Y como Panza le dijera que era una pequeña bocina que llevaban, para avisar a las gentes, e insistiera el caballero en ser aquélla sin duda alguna la trompa maravillosa que el Hada Logistila regaló a su protegido campeón, cuando salió para la Arabia y el Golfo Pérsico111, el escudero le preguntó qué trompa era ésa, con la que confundía la bocina de las bicicletas, y qué poder especial tenía en los combates.

-Bien se conoce -respondió D. Quijote-, que en eso de libros de caballerías estás tanquam tabula112. Esa trompa era tal, que sus sonidos obligaban a huir al que los escuchaba. Astolfo la guardó en todos sus viajes y correrías como oro en paño; pero al ser arrojado con Marfisa, Aquilante y Grifón, por una tempestad, a las riberas del golfo de Layas, vieron una gran ciudad defendida por dos torres; la cual ciudad hallábase habitada por mujeres crueles, que degollaban a los navegantes; siendo preciso para librarse de esa muerte vencer cada recién llegado en un día a diez caballeros y triunfar en una noche de diez doncellas. Marfisa, que era mujer y vestía armadura de campeón, arrostró la primera prueba, venciendo a los diez paladines y haciendo noventa viudas, porque cada vencido tenía nueve mujeres; pero no pudo obtener la segunda victoria. Entonces fueron todos acometidos; y, viéndose en peligro de morir a manos de aquellos ejércitos de furias113, Astolfo tocó la trompa y todas huyeron buscando refugio en cavernas y bosques. Así quedaron desiertas las plazas, las calles y la ciudad entera. Y pudieron salir a la vela con Marfisa los comprometidos caballeros114. Esa trompa, añadió D. Quijote, ha debido de caer en manos de esos ligerísimos jinetes, y contra mí la han empleado; pero ya viste cómo yo, apercibido a todo, escuché impávido sus toques siniestros.

Panza guardó silencio, por no discutir tal imaginación, y viendo que el sol estaba ya bastante alto, se atrevió a decir a su amo que sería bien, pues habían escapado con vida del toque de la trompa aquella, echar pie a tierra para tomar el desayuno; ya que tripas llevan a pies y no pies a tripas. Y hallándose en un vallecillo, por donde corría un fresco riachuelo apeáronse ambos y, atando el escudero las caballerías a un tronco y desatacando las alforjas sobre el verde césped que les sirvió de manteles, comenzaron a satisfacer el natural apetito.

Comieron algo de cecina, medio pan moreno y apelmazado, pero gustoso, queso manchego, de que llevaban abundante provisión, y algunas manzanas de conserva.
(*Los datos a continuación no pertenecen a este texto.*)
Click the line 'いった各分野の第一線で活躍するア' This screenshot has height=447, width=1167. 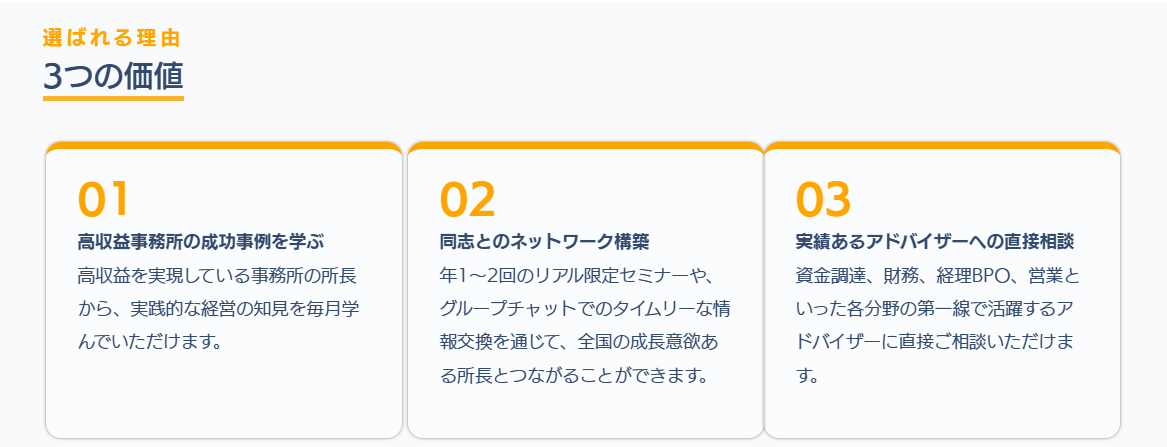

De vino sólo una botella tenían, por lo que acordaron guardarla para una ocasión extrema, como Astolfo su trompa; y cogiendo en una escudilla agua fresca de la corriente bebiéronla a sorbos.

Lo apacible del lugar, el murmullo del arroyuelo que saltaba entre peñas, el susurro de las hojas de los sombrosos árboles y la dulce charla de las aves emboscadas deleitaron al caballero, que, recostado muellemente sobre el ribazo, dejó vagar sus pensamientos como otras veces solía; los cuales fueron en derechura hacia la dueña de su corazón, la sin par Dulcinea del Toboso, culpándose de no haberse acordado antes de ella, cuando su primer suspiro al volver a la vida debió ser para la que era luz de sus ojos, norte de su razón, ayuda de sus empresas e imán de su albedrío.

Panza, que había soltado las caballerías para que se desayunasen también en un prado próximo, volvió al lado de su amo; pero, viéndole pensativo, no quiso cortar el hilo de sus divagaciones; hasta que, salido él por sí mismo de ellas, habló a su escudero estas palabras.